* **SET PROBLEM**:
Rewrite the entries from the one containing "Where should I click to: Click the Check" through the last entry, substituting "screen assistant" for "GUI agent" and leaving everything else unchanged.

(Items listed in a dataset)
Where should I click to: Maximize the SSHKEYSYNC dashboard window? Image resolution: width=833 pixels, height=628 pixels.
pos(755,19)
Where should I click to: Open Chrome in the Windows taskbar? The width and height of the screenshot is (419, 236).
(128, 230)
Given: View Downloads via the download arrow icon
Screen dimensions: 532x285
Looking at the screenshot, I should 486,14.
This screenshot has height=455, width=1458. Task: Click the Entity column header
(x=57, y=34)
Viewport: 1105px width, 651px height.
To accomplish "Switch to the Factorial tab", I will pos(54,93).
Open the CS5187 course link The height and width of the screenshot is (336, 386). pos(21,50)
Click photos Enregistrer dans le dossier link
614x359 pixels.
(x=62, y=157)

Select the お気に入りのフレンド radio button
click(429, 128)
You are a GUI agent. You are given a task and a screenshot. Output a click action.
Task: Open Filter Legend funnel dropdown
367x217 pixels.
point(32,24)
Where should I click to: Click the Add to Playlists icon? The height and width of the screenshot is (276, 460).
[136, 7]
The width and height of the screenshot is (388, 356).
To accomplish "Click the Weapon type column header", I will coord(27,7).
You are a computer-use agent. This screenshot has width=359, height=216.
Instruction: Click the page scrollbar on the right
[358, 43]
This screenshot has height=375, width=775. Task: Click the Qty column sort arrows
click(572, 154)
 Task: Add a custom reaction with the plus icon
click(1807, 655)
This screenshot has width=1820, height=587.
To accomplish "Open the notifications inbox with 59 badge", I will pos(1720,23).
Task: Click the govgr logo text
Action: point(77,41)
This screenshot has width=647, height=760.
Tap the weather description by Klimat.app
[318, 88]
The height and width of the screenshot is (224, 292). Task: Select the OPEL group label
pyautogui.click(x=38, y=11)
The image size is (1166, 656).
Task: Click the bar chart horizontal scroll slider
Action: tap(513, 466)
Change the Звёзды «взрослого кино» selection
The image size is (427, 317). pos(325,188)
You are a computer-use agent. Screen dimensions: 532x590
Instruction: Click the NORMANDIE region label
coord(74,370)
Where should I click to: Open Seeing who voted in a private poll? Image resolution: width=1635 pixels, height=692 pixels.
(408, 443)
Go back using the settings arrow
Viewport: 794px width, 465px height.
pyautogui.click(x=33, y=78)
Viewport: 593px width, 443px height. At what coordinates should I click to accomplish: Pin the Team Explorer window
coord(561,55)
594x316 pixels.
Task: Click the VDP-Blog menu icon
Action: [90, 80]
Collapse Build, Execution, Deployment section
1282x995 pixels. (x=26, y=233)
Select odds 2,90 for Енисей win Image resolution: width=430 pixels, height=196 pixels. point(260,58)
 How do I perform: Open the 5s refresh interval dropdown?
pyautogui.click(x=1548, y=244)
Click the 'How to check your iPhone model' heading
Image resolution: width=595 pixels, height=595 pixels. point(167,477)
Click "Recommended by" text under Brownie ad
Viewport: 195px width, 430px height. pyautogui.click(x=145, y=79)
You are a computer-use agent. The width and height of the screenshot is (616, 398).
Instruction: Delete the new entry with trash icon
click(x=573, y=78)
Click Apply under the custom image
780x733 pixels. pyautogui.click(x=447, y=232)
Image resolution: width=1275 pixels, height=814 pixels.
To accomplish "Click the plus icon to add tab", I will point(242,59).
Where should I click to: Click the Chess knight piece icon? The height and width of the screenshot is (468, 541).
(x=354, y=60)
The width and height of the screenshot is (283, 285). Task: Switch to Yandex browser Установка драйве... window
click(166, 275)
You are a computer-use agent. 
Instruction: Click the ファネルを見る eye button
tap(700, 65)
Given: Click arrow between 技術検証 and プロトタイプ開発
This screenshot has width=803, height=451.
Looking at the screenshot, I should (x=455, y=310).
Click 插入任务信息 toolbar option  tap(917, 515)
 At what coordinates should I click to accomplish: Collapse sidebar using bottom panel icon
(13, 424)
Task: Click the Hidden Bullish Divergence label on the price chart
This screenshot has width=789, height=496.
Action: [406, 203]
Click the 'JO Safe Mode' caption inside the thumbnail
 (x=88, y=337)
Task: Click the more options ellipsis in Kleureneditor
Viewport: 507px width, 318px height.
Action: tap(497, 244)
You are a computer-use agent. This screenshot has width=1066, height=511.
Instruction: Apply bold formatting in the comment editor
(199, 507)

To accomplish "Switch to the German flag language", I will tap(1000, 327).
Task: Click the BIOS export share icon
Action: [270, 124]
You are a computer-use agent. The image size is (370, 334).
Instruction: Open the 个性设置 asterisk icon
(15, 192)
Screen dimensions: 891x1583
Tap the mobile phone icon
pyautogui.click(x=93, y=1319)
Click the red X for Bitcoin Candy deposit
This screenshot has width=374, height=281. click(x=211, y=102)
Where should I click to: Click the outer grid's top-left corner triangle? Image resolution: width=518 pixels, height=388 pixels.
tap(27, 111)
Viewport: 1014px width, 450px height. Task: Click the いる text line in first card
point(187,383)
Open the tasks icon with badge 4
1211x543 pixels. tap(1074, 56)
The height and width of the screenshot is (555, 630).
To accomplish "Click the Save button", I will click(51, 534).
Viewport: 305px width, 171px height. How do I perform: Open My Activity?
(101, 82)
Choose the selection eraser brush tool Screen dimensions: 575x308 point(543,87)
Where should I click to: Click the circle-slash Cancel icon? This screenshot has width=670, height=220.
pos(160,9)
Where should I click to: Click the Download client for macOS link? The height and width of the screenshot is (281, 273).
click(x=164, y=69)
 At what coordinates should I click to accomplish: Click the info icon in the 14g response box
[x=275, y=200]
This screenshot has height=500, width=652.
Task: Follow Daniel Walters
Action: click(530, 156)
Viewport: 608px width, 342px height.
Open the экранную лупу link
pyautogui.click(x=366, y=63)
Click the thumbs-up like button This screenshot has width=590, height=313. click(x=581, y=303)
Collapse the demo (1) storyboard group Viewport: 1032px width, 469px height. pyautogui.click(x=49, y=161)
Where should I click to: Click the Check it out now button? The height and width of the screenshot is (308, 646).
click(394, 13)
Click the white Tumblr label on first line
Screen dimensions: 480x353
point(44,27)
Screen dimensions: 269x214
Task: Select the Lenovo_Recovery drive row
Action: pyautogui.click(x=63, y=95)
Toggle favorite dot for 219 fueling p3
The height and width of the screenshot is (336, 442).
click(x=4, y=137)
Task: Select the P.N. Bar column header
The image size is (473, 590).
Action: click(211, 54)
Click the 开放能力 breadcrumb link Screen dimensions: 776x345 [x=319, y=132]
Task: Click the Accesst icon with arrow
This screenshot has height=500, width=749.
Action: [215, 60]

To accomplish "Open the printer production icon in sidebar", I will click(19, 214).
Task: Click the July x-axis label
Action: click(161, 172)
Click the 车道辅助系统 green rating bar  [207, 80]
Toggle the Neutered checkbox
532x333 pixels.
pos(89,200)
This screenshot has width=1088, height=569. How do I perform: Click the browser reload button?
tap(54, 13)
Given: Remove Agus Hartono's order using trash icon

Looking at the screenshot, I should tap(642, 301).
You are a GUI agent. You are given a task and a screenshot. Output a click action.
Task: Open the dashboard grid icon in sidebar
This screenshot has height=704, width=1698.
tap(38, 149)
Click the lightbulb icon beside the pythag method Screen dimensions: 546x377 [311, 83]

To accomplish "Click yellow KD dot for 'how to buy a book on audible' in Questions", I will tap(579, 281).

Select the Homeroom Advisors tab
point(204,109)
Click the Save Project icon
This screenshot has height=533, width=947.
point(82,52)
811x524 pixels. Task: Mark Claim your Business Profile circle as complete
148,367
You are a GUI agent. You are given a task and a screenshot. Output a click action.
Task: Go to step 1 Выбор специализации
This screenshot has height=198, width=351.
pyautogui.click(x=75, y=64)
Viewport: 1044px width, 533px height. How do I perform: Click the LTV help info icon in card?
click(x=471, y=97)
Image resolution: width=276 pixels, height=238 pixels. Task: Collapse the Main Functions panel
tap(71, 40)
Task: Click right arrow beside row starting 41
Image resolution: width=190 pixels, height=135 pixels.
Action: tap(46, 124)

* **OUTPUT OF THE TASK**:
Where should I click to: Click the Check it out now button? The height and width of the screenshot is (308, 646).
click(394, 13)
Click the white Tumblr label on first line
Screen dimensions: 480x353
point(44,27)
Screen dimensions: 269x214
Task: Select the Lenovo_Recovery drive row
Action: pyautogui.click(x=63, y=95)
Toggle favorite dot for 219 fueling p3
The height and width of the screenshot is (336, 442).
click(x=4, y=137)
Task: Select the P.N. Bar column header
The image size is (473, 590).
Action: click(211, 54)
Click the 开放能力 breadcrumb link Screen dimensions: 776x345 [x=319, y=132]
Task: Click the Accesst icon with arrow
This screenshot has height=500, width=749.
Action: [215, 60]

To accomplish "Open the printer production icon in sidebar", I will click(19, 214).
Task: Click the July x-axis label
Action: click(161, 172)
Click the 车道辅助系统 green rating bar  [207, 80]
Toggle the Neutered checkbox
532x333 pixels.
pos(89,200)
This screenshot has width=1088, height=569. How do I perform: Click the browser reload button?
tap(54, 13)
Given: Remove Agus Hartono's order using trash icon

Looking at the screenshot, I should tap(642, 301).
You are a screen assistant. You are given a task and a screenshot. Output a click action.
Task: Open the dashboard grid icon in sidebar
This screenshot has height=704, width=1698.
tap(38, 149)
Click the lightbulb icon beside the pythag method Screen dimensions: 546x377 [311, 83]

To accomplish "Click yellow KD dot for 'how to buy a book on audible' in Questions", I will tap(579, 281).

Select the Homeroom Advisors tab
point(204,109)
Click the Save Project icon
This screenshot has height=533, width=947.
point(82,52)
811x524 pixels. Task: Mark Claim your Business Profile circle as complete
148,367
You are a screen assistant. You are given a task and a screenshot. Output a click action.
Task: Go to step 1 Выбор специализации
This screenshot has height=198, width=351.
pyautogui.click(x=75, y=64)
Viewport: 1044px width, 533px height. How do I perform: Click the LTV help info icon in card?
click(x=471, y=97)
Image resolution: width=276 pixels, height=238 pixels. Task: Collapse the Main Functions panel
tap(71, 40)
Task: Click right arrow beside row starting 41
Image resolution: width=190 pixels, height=135 pixels.
Action: tap(46, 124)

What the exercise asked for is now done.